French company TotalEnergies on Wednesday said that it has put on hold its participation in the Adani Group’s $50 billion (over Rs 4.12 lakh crore) hydrogen project after allegations of financial irregularities were raised against the conglomerate by United States-based firm Hindenburg Research, Reuters reported.

The partnership with Adani Group’s hydrogen venture was announced in June and TotalEnergies was slated to take a 25% stake in the project, according to The Economic Times. TotalEnergies is one of the biggest foreign investors in the Adani Group.

On Wednesday, TotalEnergies Chief Executive Officer Patrick Pouyanne said that the company was waiting for the results of an audit announced by Adani Group in response to the allegations made by Hindenburg Research.

“The deal was announced but nothing was signed,” Pouyanne said, according to Business Today. “Mr [Gautam] Adani has other things to deal with now, it’s just good sense to pause things while the audit goes forward.”

In a report published last month, Hindenburg Research had alleged that Adani Group engaged in stock manipulation and accounting fraud to pull off the “largest con in corporate history”. It claimed that the conglomerate headed by Gautam Adani has amassed substantial debt by pledging overvalued shares.

On its part, the Adani Group has called it “a malicious combination of selective misinformation and stale, baseless and discredited allegations”. The conglomerate has also said that the report was a “calculated attack” on India and its institutions.

On Wednesday, Pouyanne said that TotalEnergies has a $3.1 billion (over Rs 25,603 crore) investment in Adani Green and Adani Total Gas. He said the firm was happy both of the companies were performing well.

“These companies have assets and revenue and are healthy,” he said, according to PTI.

Adani vs Hindenburg

In its report, Hindenburg Research had said that it holds short positions in the Adani Group companies through US-traded bonds and non-Indian-traded derivative instruments. Short positions are “created when a trader sells a security first with the intention of repurchasing it or covering it later at a lower price”, according to Investopedia.

Investment research firms like Hindenburg often engage in “activist short selling”, or publicising information about companies to trigger a fall in their share prices.

On January 29, the Adani Group issued a 413-page response. The conglomerate alleged that the mala fide intention of Hindenburg was apparent as the report was released ahead of a $2.5 billion (over Rs 20,646 crore) share sale by its flagship firm Adani Enterprises.

“It is tremendously concerning that the statements of an entity sitting thousands of miles away, with no credibility or ethics has caused serious and unprecedented adverse impact on our investors,” the Adani Group said.

On January 30, Hindenburg retorted saying Adani Group cannot obfuscate its fraud by nationalism.

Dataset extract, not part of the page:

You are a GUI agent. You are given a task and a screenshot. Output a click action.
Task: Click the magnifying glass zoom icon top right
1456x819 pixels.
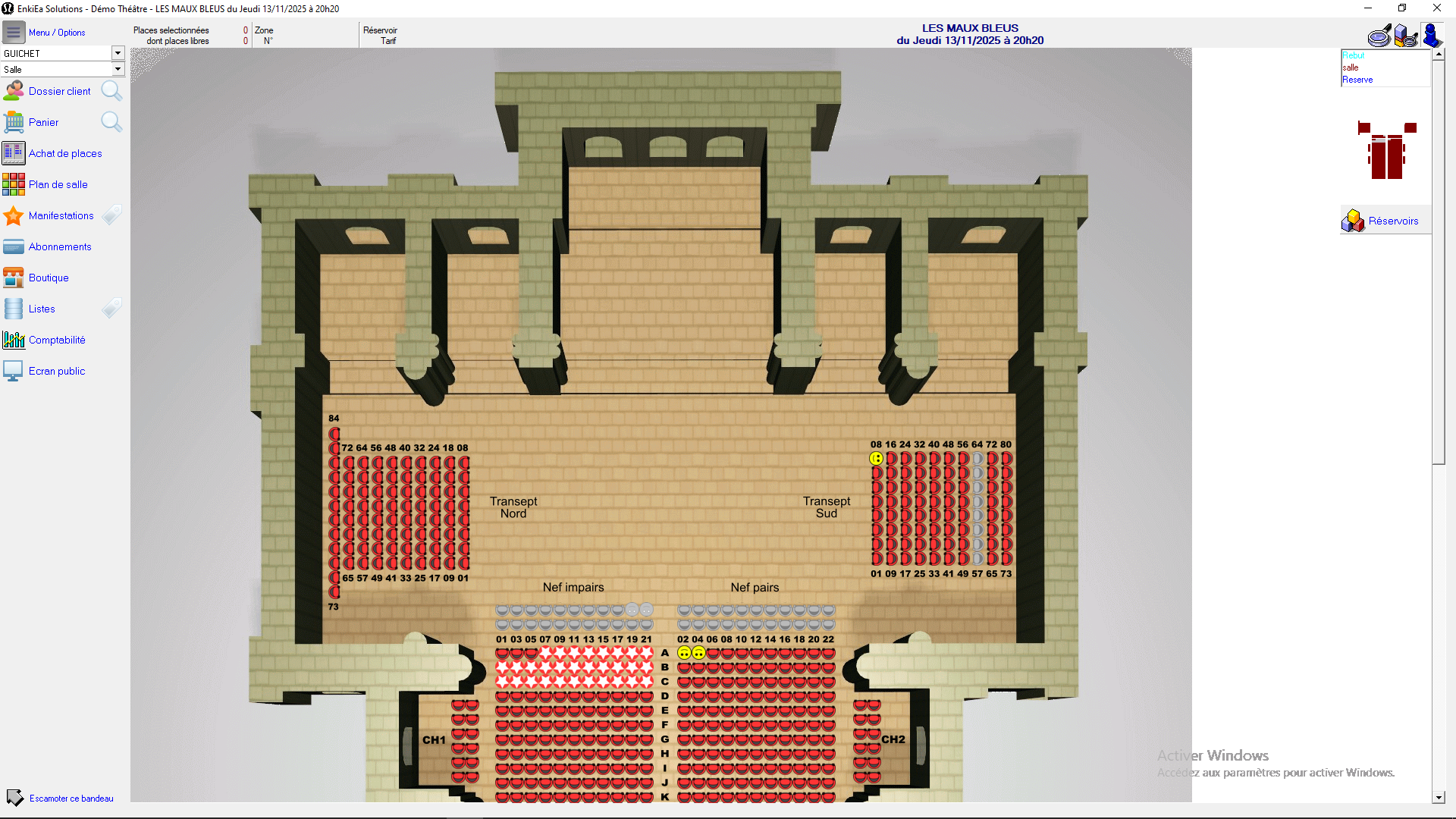[1379, 36]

“We also believe India’s future is being held back by the Adani Group, which has draped itself in the Indian flag while systematically looting the nation,” Hindenburg Research said. It said that the Adani Group had not given specific answers to 62 of the 88 questions the research firm had posed in its report.

Correction and clarification: This headline has been edited. The previous version suggested that the TotalEnergies deal with Adani was valued at $50 billion. The firm only has a 25% stake in the $50 billion Adani hydrogen project.